Recent calm in the Japanese equity and bond markets has led analysts to conclude that the Bank of Japan (BOJ) will not take bold action at its two-day meeting starting Wednesday.
However - in the absence of further policy action and stress in Asian financial markets over concerns that the U.S. Federal Reserve will soon taper its bond purchases - the BOJ could add to its $1.4 trillion stimulus announced in April, in the coming months.
"The recent calm in the markets will have increased the bank's confidence to keep its monetary policy steady at Wednesday's meeting," said Martin Schulz, senior economist at the Fujitsu Research Institute. "But they [the BOJ] could act again, if there was additional stress in the Asian markets," added Schulz.
(Read More: Kuroda Claims Success for Bank of Japan's Stimulus)
Prime Minister Shinzo Abe's radical plans to overhaul the Japanese economy, unveiled in mid-November last year, which include three arrows - aggressive monetary policy, fiscal stimulus and structural reform - have helped propel the Nikkei 66 percent higher and weaken the yen against the dollar by around 26 percent.
However, the Nikkei saw a sharp correction in recent months, falling 20 percent in the last week of May through to mid-June, amid the tapering panic. It has now recovered roughly 14 percent.
Schulz said another crucial factor for the BOJ going forward will be the outcome of the elections to the upper house of parliament on July 21. Abe is broadly expected to gain a majority, but if he fails to push through widely anticipated reforms quickly, the central bank may take action to reassure markets.
(Read More: How a Big Election Win for Abe Could Defeat Reforms)
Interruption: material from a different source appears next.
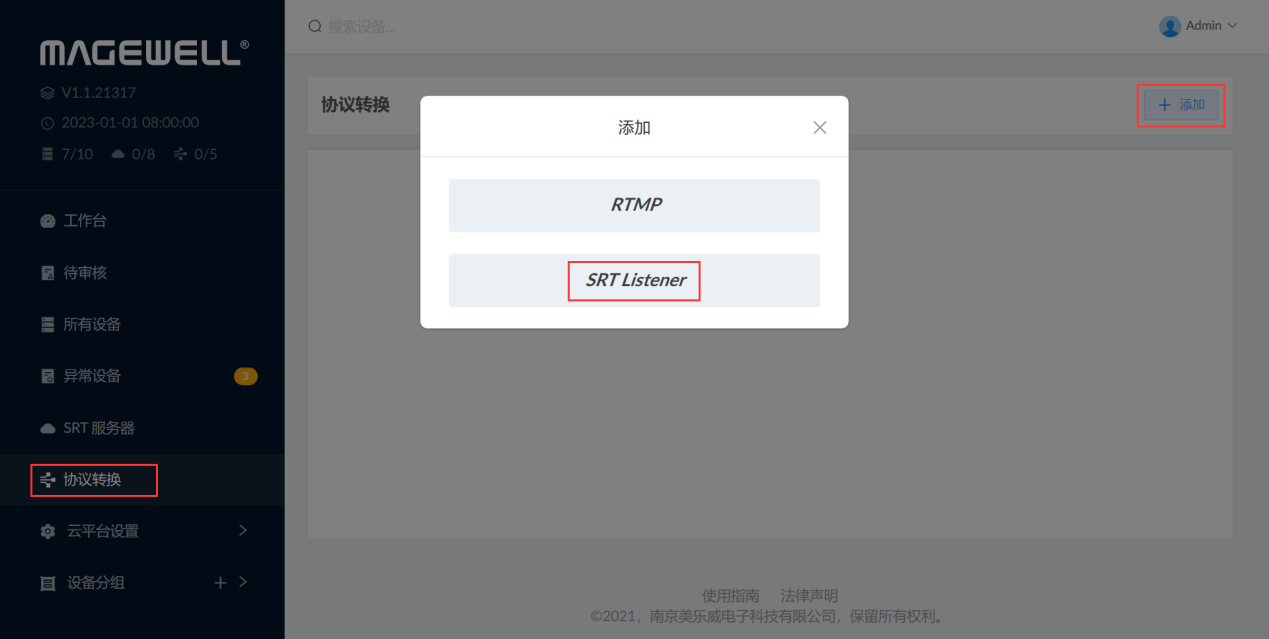Click the 云平台设置 gear icon
This screenshot has width=1269, height=639.
47,532
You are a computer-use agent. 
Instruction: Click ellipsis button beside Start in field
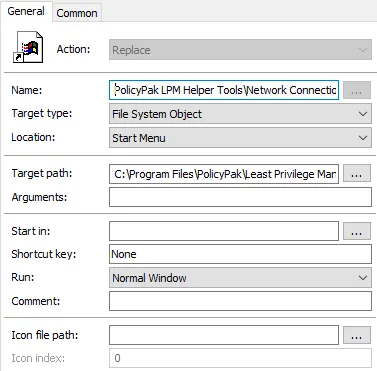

"If the strengthened Abe government falls short on swift additions to the 'third arrow' of structural reforms by [not] announcing corporate tax cuts and deregulation, the BOJ might have to add additional stimulus to keep market sentiment from deteriorating fast," he added.
Junko Nishioka, chief Japan economist at the Royal Bank of Scotland also ruled out any action at Wednesday's meeting, arguing that the bank should be confident with the progress made in the Japanese economy. However, she acknowledged that the bank's next move was likely to be a bold one, rather than an incremental change.
"As the BOJ's outlook becomes more realistic, it will become more probable that the BOJ only takes a one-off big step as it did on April 4, rather than taking gradual steps," said Nishioka.
(Read More: Is an Overconfident BOJ to Blame for Market Woes?)
Since the central bank first unveiled its "bazooka" in April, the subsequent BOJ meetings have lacked any strong action. Market watchers were particularly disappointed last month, after it was expected the bank would take action to calm market volatility.
Kenji Abe, equity strategist at Citigroup Global Markets, said the BOJ was not likely to take action to stimulate the economy until October, when the next economic assessment was due.
(Read More: Latest Data Help Allay Doubts Over Japan's Policies)
He added that then the BOJ would "admit it's not going to meet its inflation goal of reaching 2 percent by the end of fiscal 2014 [which ends in March], and is therefore likely to ease monetary policy further."
In May Japan's core consumer prices did not fall for the first time in seven months. Meanwhile, the economy grew 1 percent in the first quarter from the previous quarter, translating into annualized growth of 4.1 percent.